Published in The Age, 8th September, 2005.

The feel good 2002 French movie "Etre et Avoir" ("To Have and to Hold") portrayed an affectionate, dedicated teacher lovingly caring for a small group of children in a tiny rural school. The movie had no plot, minimal characterisation and moved at a pace suitable to cure an ADHD child of insomnia. It was nevertheless popular because it reinforced the ideal concept of how we would love our teachers to be: patient, thoughtful and above all child-centred.

This deeply held idea of the altruistic teacher helps us understand why there is such an anathema to the words “education” and “profit” being used in the same sentence. The idea of a teacher motivated by financial gains, with one eye on the class and the other on his bank-balance is not a palatable one. We much prefer our teachers to be altruistic, teaching out of the goodness of their heart and because of their love for children and the welfare of society.

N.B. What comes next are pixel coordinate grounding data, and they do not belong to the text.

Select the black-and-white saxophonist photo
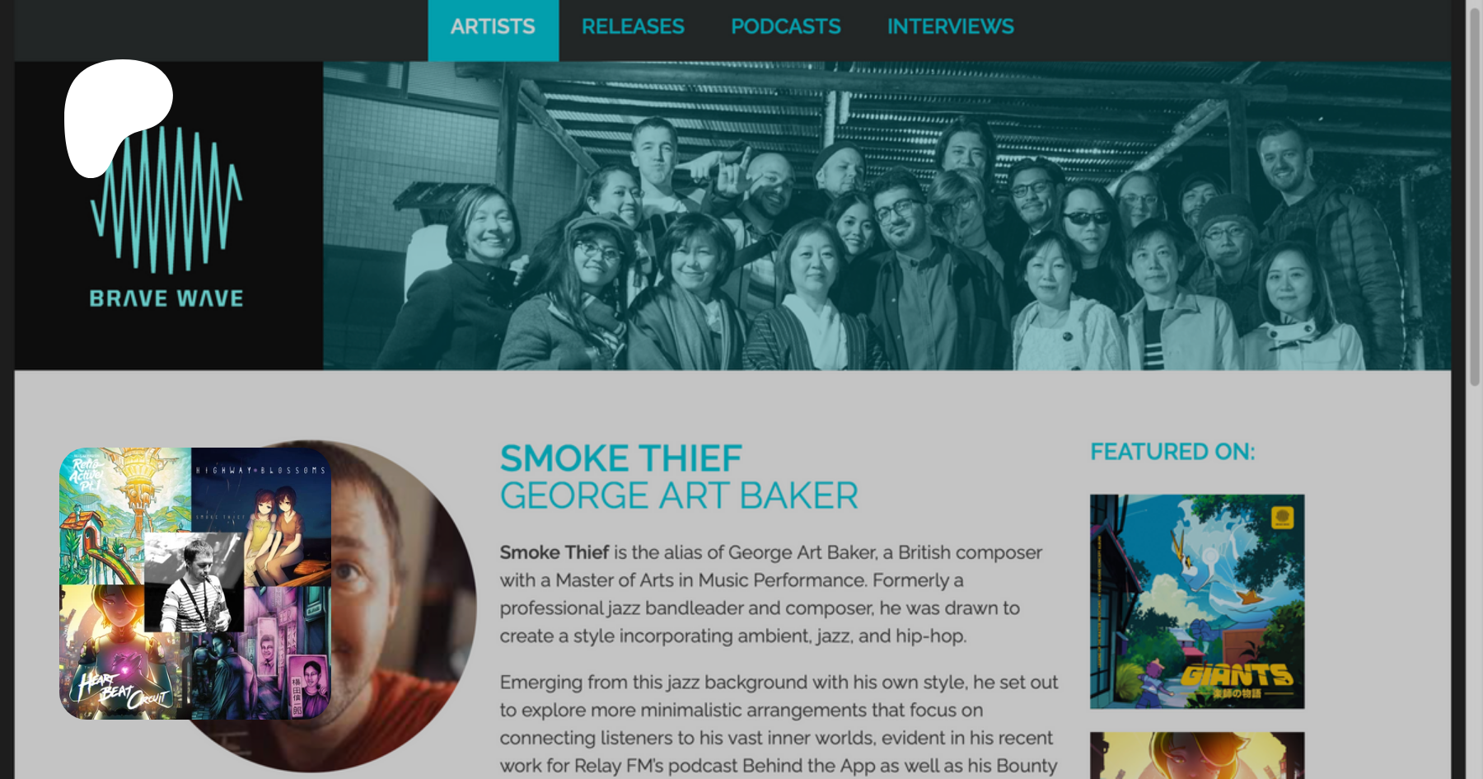Viewport: 1483px width, 779px height. (194, 582)
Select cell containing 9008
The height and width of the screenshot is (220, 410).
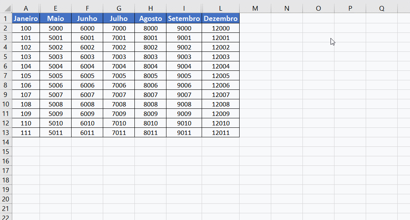[184, 104]
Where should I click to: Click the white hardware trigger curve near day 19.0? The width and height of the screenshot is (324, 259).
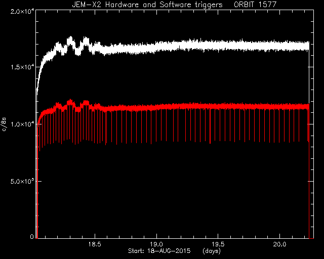pyautogui.click(x=156, y=48)
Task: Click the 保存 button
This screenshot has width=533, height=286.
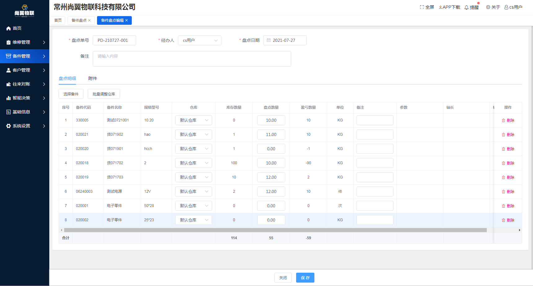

But is this realistic? Of course we want our teachers to have the welfare of their students at heart, and to love learning and teaching, but we must also acknowledge that teachers have to pay the mortgage, bring up families and get ahead materially in life like the rest of us. If we cling to the myth of the purely altruistic teacher, we will never address the most pressing problem facing education today – that of teacher quality. We must face the fact that education is in direct competition with other white-collar industries for skilled labour. At the moment, K-12 education is coming distant last in the race with the IT industry and the finance sector to attracted talent.  

According to the Australian Bureau of Statistics, Australia will soon experience a growing shortage of experienced, quality qualified teachers. As the baby boomers retire between 2011 and 2030 there will be a shortage of skilled labour throughout Australia but the education sector be worse off than most. In 2003-04 the education industry employed the highest proportion of mature age workers, with 47% of people employed in this industry aged 45-64 years.”

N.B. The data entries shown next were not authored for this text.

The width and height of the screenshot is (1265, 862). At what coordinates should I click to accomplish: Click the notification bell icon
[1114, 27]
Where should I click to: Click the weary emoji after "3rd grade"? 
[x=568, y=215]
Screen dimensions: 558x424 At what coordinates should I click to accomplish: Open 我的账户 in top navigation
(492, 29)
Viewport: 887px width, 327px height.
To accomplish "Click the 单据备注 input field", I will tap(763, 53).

The teaching profession faces other challenges. It is often viewed as an unglamorous profession and held in poor regard by many because it is poorly paid and candidates don’t need to be particularly gifted to get into the industry. The UAI to get into teaching courses in university is commonly lower than all other degrees except perhaps nursing.

There is one way to meets this challenge but it will require a radical rethink of how K-12 education is managed. Simply put, we need schools which are run on a for-profit basis and which can thereby reward teachers financially for effective innovation and dedication to the task of teaching. Financial incentives need to inserted into the education marketplace to attract, retain, extend and reward talented teachers.

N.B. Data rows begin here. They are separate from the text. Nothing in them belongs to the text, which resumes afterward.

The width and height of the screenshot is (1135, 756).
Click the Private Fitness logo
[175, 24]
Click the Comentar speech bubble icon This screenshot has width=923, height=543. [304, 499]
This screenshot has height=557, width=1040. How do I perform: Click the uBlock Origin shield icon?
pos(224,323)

At the moment, a teacher’s salary is set by the award and based entirely on the number of years they have been working in the system. If a teacher wants or needs to earn more they have two options. She can work at a second job such as writing text books or private tutoring outside school hours or she can move to another industry. If she chooses the first option her energies are diverted away from the classroom. In the second scenario, she is lost to the industry all together. There is no mechanism through which she can do her job better and be rewarded financially for it. Imagine a system in which the teacher who needed to earn more went away and prepared his lesson better, marked his essay more diligently, studied each child in his class, analysed their needs and examined every possible avenue he could image to help that child learn – and was then financially rewarded for their improved performance. For profit schools would be highly motived to merit pay for teacher to stay ahead of the competition.

Australia is lagging behind in this area. Edupreneurial companies world wide provide high quality tertiary education, and are starting to explore the K-12 market. Education corporations currently represent 10 percent of the US$740 billion education market in the US. In Sweden 30 percent of independent schools are run by corporations.  In Brazil the largest private sector education provider, Objetivo/UNIP, has 450 franchises and teaches around 500,000 students and an annual turnover of approximately US$400 million.  In Southern Africa, Education Investment Corporation Limited caters for over 300,000 students and is about to be listed on the NASDAQ.

Since high quality teachers are essential to a well run school, for- profit schools will be highly motivated to devise merit-pay schemes to attract, retain and reward excellent teachers. If Australia is no meet the challenge of staffing our schools with outstanding teachers we need to realise that the profit motive and the ideal of the altruistic teacher are not incompatible.